The first-principles way to frame the whole choice: open models turned intelligence into a commodity input, and commodity inputs reward whoever converts them into outcomes most efficiently. For some teams the efficient converter is an in-house agent stack on cache-hit-priced open weights; for others it is a platform that industrializes the conversion. Both answers are correct for different operating profiles, and both get cheaper every quarter the open frontier advances. What neither answer tolerates is the third option most organizations are silently choosing: waiting. The capability is commoditized, the licenses are clean, and the price collapse already happened.
22. Conclusion: Choosing Your Model in July 2026
Seven months rewrote this list from top to bottom, so the conclusion favors decision rules over predictions. The durable facts: the open frontier is a pack of Chinese MoEs within a stable 3-6 months of the closed frontier, licensing is the cleanest it has ever been, 1M context is standard, and pricing innovations like cache-hit billing have collapsed agent operating costs by one to two orders of magnitude. The fragile facts: every specific version number in this guide, which is precisely why section 20's portability habits matter more than any single pick.
The decision path above compresses this guide's ranking into constraints, and it is worth restating in prose. Pick DeepSeek V4 when you want the best overall package of intelligence, price, MIT license, and ecosystem, which is most teams and why it holds #1. Pick GLM-5.2 when peak downloadable intelligence decides the outcome. Pick Kimi K2.6 for multimodal agentic work inside 256K context, MiniMax M3 for long-document economics, Qwen3.5 when you need one architecture from phone to frontier or serious multilingual reach, and gpt-oss-120b or Gemma 4 when the hardware you already own is the constraint. Reserve OLMo 3.1 for provenance-mandated work and Mistral Large 3 for EU-perimeter procurement.

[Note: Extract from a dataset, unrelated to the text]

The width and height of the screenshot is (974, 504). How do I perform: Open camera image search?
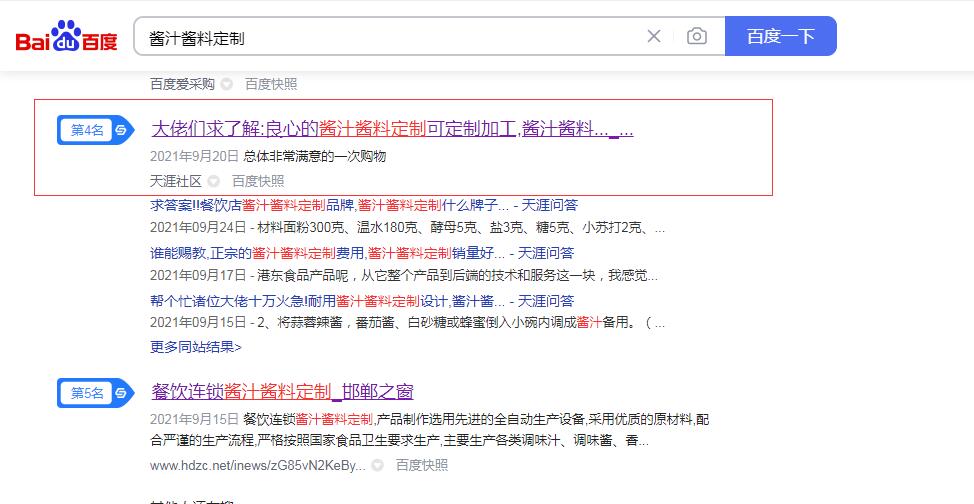(x=697, y=37)
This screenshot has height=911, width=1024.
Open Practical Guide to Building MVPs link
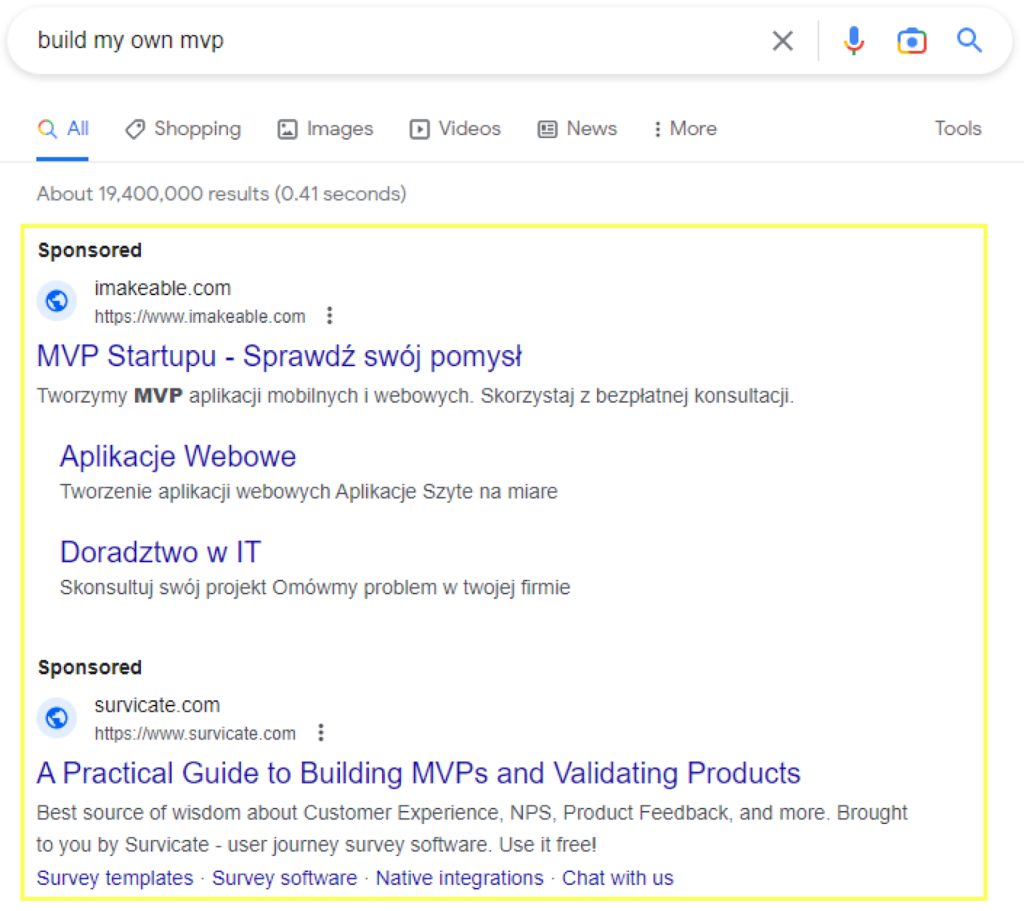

Two habits protect whichever choice you make. Build the golden-task eval set before you commit, because it converts every future model release from a threat into a free upgrade option. And revisit the leaderboard quarterly, not annually: the Artificial Analysis open-weights index and OpenRouter's usage rankings are the two ground-truth instruments this guide trusts, one for capability, one for revealed preference.
This guide was researched and written by Yuma Heymans (@yumahey), founder and CEO of O-mega and co-founder of HeroHunt.ai, who spends an unreasonable share of his week benchmarking open-weight models against the closed frontier to decide what should power production AI agents.
This guide reflects the open-weight model landscape as of July 8, 2026. Model versions, benchmark scores, and pricing in this space change monthly (DeepSeek's legacy model names retire July 24, 2026, sixteen days after this update). Verify current details against the linked primary sources before committing budget.